Ai ricordi piacevoli, legati alla quotidianità con genitori e fratelli, si mescolano quelli del tempo: il fascismo, la Seconda guerra mondiale, la sua presa di coscienza politica, l'amicizia con intellettuali come Einaudi, Bobbio, Pavese e soprattutto l'amore per Leone Ginzburg, il suo primo marito, con quale condivise sogni e ideali infrantisi nel 1944, quando lui venne massacrato dai nazisti. Memorie piene anche di orrore, di ricordi che si vorrebbero cancellare, ma che fanno parte di noi.
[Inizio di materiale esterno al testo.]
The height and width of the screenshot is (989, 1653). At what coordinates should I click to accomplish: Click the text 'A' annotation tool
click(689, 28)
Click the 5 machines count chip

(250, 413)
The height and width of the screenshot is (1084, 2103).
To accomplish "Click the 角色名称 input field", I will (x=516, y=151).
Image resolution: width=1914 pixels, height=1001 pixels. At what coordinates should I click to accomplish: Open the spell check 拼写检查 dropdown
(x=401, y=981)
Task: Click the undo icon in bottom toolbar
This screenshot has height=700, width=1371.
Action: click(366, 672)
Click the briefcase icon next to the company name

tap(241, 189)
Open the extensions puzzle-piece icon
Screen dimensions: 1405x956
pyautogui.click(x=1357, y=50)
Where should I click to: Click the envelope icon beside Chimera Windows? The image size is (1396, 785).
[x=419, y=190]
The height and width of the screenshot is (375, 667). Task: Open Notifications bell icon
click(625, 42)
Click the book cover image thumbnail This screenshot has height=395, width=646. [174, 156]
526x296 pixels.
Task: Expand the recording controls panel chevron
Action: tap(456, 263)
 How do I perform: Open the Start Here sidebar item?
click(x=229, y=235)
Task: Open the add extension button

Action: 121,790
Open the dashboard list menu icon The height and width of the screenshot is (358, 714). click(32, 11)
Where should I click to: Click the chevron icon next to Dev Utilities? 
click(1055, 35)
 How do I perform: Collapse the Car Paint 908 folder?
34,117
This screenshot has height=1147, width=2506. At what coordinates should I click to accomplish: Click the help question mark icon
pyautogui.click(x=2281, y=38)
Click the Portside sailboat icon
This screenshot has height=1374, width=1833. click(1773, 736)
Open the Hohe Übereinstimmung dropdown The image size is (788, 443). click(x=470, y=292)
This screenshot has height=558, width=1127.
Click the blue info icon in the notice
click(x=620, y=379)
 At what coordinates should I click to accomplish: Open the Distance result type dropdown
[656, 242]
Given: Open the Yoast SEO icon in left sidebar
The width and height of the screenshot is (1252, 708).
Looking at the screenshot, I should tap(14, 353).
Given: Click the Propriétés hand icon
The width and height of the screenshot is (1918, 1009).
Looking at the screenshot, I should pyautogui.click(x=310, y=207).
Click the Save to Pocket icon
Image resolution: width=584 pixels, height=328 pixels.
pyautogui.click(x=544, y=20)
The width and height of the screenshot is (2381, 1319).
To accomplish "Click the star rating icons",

Memorie che fanno parte della storia del nostro Paese, della storia di Natalia Ginzburg raccontate pagina dopo pagina, romanzo dopo romanzo ("La famiglia Manzoni", "Le piccole virtù", "La strada che va in città"), fino alla fine, sopraggiunta l'8 ottobre 1991, quando - dopo una lunga malattia - se ne andò via nel sonno, nella sua casa di Roma, dove aveva trascorso più di quarant'anni della sua vita. Una vita piena di ricordi, di sofferenze, di dolori, ma pur sempre memorie. Quelle memorie che amava tanto e che, a trent'anni dalla sua scomparsa, le sopravvivono, insieme alle sue parole.